[Records from a data source]
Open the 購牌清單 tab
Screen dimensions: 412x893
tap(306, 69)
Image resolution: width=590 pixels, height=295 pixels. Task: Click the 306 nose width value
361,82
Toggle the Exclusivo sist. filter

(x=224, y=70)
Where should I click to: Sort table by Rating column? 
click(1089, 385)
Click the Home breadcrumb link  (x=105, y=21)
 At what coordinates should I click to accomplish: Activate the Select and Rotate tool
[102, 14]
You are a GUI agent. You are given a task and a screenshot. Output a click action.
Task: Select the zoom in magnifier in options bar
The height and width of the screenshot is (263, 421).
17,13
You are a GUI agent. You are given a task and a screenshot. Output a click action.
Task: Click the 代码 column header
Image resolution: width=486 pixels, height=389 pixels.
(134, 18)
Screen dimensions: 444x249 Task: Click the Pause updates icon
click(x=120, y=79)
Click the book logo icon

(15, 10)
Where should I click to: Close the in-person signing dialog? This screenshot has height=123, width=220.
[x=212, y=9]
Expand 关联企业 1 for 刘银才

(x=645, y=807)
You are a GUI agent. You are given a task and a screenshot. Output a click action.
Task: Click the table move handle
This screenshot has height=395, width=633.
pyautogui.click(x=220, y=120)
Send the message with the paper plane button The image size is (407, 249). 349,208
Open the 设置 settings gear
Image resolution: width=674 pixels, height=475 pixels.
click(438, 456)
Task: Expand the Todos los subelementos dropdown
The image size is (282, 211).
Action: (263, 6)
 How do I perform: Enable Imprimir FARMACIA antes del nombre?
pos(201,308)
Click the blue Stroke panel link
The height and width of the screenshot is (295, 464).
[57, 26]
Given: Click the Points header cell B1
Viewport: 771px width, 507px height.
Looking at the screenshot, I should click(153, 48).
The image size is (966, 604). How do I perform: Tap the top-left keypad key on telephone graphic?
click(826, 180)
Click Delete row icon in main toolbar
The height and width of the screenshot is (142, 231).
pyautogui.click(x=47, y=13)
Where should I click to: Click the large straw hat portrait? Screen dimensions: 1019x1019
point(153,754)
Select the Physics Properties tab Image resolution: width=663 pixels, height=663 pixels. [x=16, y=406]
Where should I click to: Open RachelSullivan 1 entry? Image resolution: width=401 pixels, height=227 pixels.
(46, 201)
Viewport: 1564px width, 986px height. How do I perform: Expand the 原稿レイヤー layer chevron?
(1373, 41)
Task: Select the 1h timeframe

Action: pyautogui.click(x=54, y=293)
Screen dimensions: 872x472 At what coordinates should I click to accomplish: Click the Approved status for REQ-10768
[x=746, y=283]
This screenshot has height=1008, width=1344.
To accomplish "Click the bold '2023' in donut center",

TASK REQUIREMENTS
Put each line of the items above into a numbered list, leaving out any blank lines.

TASK OUTPUT
1. Open the 購牌清單 tab
2. Screen dimensions: 412x893
3. tap(306, 69)
4. Image resolution: width=590 pixels, height=295 pixels. Task: Click the 306 nose width value
5. 361,82
6. Toggle the Exclusivo sist. filter
7. (x=224, y=70)
8. Where should I click to: Sort table by Rating column? 
9. click(1089, 385)
10. Click the Home breadcrumb link  (x=105, y=21)
11.  At what coordinates should I click to accomplish: Activate the Select and Rotate tool
12. [102, 14]
13. You are a GUI agent. You are given a task and a screenshot. Output a click action.
14. Task: Select the zoom in magnifier in options bar
15. The height and width of the screenshot is (263, 421).
16. 17,13
17. You are a GUI agent. You are given a task and a screenshot. Output a click action.
18. Task: Click the 代码 column header
19. Image resolution: width=486 pixels, height=389 pixels.
20. (134, 18)
21. Screen dimensions: 444x249 Task: Click the Pause updates icon
22. click(x=120, y=79)
23. Click the book logo icon
24. (15, 10)
25. Where should I click to: Close the in-person signing dialog? This screenshot has height=123, width=220.
26. [x=212, y=9]
27. Expand 关联企业 1 for 刘银才
28. (x=645, y=807)
29. You are a GUI agent. You are given a task and a screenshot. Output a click action.
30. Task: Click the table move handle
31. This screenshot has height=395, width=633.
32. pyautogui.click(x=220, y=120)
33. Send the message with the paper plane button The image size is (407, 249). 349,208
34. Open the 设置 settings gear
35. Image resolution: width=674 pixels, height=475 pixels.
36. click(438, 456)
37. Task: Expand the Todos los subelementos dropdown
38. The image size is (282, 211).
39. Action: (263, 6)
40.  How do I perform: Enable Imprimir FARMACIA antes del nombre?
41. pos(201,308)
42. Click the blue Stroke panel link
43. The height and width of the screenshot is (295, 464).
44. [57, 26]
45. Given: Click the Points header cell B1
46. Viewport: 771px width, 507px height.
47. Looking at the screenshot, I should click(153, 48).
48. The image size is (966, 604). How do I perform: Tap the top-left keypad key on telephone graphic?
49. click(826, 180)
50. Click Delete row icon in main toolbar
51. The height and width of the screenshot is (142, 231).
52. pyautogui.click(x=47, y=13)
53. Where should I click to: Click the large straw hat portrait? Screen dimensions: 1019x1019
54. point(153,754)
55. Select the Physics Properties tab Image resolution: width=663 pixels, height=663 pixels. [x=16, y=406]
56. Where should I click to: Open RachelSullivan 1 entry? Image resolution: width=401 pixels, height=227 pixels.
57. (46, 201)
58. Viewport: 1564px width, 986px height. How do I perform: Expand the 原稿レイヤー layer chevron?
59. (1373, 41)
60. Task: Select the 1h timeframe
61. Action: pyautogui.click(x=54, y=293)
62. Screen dimensions: 872x472 At what coordinates should I click to accomplish: Click the Approved status for REQ-10768
63. [x=746, y=283]
64. This screenshot has height=1008, width=1344.
65. To accomplish "Click the bold '2023' in donut center",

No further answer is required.